On February 4, 2013, experts confirmed that the remains found in Leicester were that of King Richard III. A study published in the British Dental Journal two months later reported that Richard III suffered from poor oral health, including dental caries (decay) and excessive tartar buildup. These findings support earlier research that found members of the higher social classes during the Middle Ages actually had more significant dental caries than those of lower social classes. According to Dr.
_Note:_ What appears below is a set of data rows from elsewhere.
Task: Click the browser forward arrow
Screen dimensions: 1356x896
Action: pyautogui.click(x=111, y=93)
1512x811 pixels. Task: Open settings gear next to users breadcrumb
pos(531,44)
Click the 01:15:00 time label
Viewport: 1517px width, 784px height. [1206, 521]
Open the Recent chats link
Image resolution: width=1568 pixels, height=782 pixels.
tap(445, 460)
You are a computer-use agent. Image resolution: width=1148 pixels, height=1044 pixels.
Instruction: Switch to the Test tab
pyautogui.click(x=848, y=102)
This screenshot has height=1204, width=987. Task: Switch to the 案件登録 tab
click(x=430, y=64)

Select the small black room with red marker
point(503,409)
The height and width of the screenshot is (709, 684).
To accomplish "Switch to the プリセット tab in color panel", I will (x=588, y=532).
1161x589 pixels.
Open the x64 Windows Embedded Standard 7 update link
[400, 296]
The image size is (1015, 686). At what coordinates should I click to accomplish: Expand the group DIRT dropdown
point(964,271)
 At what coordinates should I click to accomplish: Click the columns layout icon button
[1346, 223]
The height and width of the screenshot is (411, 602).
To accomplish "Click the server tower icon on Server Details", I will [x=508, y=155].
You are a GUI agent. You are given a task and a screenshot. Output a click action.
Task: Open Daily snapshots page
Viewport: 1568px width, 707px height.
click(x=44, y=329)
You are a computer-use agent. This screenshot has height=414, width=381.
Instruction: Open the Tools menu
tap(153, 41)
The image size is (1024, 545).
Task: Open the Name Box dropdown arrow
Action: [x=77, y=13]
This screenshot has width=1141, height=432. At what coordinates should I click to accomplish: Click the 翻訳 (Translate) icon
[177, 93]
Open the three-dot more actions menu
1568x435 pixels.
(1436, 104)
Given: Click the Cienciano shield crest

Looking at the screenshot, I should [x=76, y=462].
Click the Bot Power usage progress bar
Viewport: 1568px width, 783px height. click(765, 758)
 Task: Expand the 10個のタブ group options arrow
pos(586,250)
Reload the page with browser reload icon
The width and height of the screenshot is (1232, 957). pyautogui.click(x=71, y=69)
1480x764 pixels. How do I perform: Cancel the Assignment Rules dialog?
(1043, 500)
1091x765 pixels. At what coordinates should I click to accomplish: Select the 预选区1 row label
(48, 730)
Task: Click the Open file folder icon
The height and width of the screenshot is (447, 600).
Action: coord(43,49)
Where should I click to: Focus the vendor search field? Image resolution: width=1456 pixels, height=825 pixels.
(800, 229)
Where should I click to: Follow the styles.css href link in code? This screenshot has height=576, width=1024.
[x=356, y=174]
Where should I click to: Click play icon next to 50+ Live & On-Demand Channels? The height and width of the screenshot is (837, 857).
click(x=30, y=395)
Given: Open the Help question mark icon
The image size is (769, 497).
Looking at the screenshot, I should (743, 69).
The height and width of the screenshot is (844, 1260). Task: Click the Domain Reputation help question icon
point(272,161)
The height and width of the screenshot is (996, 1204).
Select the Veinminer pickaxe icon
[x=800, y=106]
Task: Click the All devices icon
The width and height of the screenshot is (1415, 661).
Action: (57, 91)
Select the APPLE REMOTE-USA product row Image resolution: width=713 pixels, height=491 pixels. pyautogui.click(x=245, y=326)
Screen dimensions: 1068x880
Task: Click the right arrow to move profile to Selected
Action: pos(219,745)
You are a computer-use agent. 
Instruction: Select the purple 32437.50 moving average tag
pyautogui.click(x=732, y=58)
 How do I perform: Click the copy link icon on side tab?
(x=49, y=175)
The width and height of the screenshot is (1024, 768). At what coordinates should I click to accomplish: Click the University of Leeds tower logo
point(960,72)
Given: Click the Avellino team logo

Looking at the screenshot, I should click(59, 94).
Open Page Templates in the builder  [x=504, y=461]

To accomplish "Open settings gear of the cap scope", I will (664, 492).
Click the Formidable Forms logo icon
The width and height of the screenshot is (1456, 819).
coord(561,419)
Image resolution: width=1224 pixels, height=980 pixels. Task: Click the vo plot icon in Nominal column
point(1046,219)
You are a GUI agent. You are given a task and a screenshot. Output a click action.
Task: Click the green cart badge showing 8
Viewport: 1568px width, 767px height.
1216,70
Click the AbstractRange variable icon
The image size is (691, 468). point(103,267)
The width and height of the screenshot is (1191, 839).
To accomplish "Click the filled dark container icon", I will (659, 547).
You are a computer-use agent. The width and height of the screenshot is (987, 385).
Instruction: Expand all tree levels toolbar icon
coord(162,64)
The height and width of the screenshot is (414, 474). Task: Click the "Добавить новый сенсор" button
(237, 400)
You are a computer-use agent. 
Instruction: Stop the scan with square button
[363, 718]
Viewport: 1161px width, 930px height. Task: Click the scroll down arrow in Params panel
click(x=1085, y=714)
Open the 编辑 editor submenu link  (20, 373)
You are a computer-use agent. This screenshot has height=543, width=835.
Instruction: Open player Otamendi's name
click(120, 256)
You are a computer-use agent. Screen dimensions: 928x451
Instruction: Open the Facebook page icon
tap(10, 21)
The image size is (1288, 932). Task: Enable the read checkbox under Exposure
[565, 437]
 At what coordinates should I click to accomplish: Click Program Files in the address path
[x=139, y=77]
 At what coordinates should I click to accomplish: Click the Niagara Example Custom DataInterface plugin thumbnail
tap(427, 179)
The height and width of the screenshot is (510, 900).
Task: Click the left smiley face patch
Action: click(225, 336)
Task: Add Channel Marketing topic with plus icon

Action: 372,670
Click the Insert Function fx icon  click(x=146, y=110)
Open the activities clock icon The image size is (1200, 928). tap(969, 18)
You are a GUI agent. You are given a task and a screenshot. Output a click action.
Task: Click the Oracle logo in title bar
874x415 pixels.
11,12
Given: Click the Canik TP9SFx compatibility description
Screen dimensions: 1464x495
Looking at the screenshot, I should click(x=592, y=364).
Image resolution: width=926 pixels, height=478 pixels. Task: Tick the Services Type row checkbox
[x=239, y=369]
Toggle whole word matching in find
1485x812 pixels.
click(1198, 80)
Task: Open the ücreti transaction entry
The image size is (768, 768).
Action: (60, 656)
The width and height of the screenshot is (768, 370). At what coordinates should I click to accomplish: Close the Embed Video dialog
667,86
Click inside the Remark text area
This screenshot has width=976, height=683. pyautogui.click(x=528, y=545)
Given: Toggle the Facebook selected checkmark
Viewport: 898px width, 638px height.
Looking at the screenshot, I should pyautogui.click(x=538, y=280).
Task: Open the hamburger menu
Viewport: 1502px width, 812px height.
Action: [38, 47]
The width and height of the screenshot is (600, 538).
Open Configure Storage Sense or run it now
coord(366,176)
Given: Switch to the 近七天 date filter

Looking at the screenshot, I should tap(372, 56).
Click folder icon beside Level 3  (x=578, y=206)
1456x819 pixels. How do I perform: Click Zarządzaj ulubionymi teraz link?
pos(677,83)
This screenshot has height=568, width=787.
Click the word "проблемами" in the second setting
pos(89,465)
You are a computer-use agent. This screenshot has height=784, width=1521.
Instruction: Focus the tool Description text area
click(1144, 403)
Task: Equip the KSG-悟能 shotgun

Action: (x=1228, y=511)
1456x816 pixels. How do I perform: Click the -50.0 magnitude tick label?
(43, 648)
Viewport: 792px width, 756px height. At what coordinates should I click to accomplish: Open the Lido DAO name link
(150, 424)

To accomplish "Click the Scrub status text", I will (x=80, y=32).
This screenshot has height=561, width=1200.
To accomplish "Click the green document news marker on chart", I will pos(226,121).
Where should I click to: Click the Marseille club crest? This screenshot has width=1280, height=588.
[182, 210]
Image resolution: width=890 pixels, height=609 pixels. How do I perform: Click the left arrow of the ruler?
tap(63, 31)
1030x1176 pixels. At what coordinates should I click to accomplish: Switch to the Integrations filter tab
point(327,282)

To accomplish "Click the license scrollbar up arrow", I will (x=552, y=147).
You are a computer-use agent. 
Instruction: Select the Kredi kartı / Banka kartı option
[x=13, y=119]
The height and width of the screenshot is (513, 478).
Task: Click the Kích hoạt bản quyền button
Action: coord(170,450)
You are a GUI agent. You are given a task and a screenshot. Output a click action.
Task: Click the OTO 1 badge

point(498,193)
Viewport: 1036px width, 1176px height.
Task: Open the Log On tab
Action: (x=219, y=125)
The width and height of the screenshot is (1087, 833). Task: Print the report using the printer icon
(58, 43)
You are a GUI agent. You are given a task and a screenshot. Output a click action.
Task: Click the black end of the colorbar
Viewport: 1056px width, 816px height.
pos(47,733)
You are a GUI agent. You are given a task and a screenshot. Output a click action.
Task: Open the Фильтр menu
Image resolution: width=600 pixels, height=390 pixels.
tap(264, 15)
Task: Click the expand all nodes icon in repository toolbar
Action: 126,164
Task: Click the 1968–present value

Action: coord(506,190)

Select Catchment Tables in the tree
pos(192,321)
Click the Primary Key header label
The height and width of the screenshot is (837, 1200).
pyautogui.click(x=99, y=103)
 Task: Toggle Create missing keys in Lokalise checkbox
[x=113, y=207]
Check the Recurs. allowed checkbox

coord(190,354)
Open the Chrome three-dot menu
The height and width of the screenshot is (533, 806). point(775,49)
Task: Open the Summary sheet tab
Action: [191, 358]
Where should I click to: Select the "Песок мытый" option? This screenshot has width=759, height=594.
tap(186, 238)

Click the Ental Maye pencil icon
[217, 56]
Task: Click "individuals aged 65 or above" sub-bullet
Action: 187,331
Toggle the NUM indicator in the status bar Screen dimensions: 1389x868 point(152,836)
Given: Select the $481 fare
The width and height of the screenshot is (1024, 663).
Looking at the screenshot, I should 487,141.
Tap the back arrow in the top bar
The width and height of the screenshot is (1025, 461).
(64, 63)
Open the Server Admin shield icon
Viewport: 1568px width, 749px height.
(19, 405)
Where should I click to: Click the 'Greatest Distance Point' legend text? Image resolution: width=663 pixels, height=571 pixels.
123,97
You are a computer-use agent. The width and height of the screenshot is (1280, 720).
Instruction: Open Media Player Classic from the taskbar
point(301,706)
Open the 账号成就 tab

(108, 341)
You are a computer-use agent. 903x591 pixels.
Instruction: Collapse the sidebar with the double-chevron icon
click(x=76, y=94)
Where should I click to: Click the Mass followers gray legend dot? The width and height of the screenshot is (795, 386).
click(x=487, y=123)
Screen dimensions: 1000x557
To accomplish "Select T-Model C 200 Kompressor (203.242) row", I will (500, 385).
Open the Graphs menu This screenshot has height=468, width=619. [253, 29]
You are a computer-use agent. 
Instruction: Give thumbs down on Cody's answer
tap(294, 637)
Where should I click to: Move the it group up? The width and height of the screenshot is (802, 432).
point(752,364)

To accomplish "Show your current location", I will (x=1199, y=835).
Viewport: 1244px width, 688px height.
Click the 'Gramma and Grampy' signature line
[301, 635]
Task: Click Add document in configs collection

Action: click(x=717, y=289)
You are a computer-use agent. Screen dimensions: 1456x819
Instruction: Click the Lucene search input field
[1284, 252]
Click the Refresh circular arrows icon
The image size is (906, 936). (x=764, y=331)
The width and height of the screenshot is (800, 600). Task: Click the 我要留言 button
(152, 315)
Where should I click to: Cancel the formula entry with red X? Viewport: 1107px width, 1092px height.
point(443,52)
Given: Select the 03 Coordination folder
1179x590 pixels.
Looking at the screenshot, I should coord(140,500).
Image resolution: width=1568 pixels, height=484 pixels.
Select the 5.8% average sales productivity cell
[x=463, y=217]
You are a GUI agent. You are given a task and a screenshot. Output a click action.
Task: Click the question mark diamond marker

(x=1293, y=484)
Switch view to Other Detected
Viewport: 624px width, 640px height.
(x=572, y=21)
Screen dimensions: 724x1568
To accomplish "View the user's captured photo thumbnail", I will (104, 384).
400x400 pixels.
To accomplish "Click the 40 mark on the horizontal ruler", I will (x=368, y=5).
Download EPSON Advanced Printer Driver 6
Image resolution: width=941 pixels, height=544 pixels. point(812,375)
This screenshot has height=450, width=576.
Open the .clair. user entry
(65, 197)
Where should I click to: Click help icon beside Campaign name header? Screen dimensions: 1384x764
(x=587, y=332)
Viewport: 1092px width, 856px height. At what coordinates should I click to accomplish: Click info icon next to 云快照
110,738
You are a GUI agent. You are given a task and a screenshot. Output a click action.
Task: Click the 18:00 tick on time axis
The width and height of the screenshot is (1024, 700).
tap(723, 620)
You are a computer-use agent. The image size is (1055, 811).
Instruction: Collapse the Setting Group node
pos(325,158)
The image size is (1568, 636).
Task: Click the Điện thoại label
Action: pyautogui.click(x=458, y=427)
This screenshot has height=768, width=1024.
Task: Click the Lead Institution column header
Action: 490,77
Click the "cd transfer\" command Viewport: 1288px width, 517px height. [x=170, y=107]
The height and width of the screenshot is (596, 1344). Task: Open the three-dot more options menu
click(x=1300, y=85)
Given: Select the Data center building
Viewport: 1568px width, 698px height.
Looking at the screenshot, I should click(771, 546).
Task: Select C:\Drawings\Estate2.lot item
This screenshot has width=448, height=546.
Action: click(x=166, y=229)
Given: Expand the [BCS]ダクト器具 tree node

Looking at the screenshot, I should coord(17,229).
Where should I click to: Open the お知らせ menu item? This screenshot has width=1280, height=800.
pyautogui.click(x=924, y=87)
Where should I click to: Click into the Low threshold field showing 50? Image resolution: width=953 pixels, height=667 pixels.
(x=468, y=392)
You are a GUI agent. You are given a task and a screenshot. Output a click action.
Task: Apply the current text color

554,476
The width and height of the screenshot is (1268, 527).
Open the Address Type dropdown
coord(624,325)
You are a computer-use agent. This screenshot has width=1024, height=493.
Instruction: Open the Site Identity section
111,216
Amit Rai, the study’s author, “For the lower social classes, access to limited range of dietary sugars and the consistent inability to cook carbohydrates resulted in a reduced caries experience.”

Researchers who examined the remains found that Richard III was missing several teeth, most likely due to dental caries. The mineralized deposits on the surfaces of his maxillary teeth were considered evidence of tartar buildup. On the other hand, researchers found less evidence of deposits on the upper right central incisor, leading them to believe that Richard III had “some degree of insight with dental hygiene, however basic.” In addition, there was “evidence of gap closure on two of the missing teeth which points to the early extraction of these teeth by skilled hands.”


The study found that barber surgeons legally practiced dentistry at the time of Richard III, although it was mainly unregulated. “The provision of dentistry in the 15th century was surprisingly sophisticated with evidence of restorative advances,” the study concluded.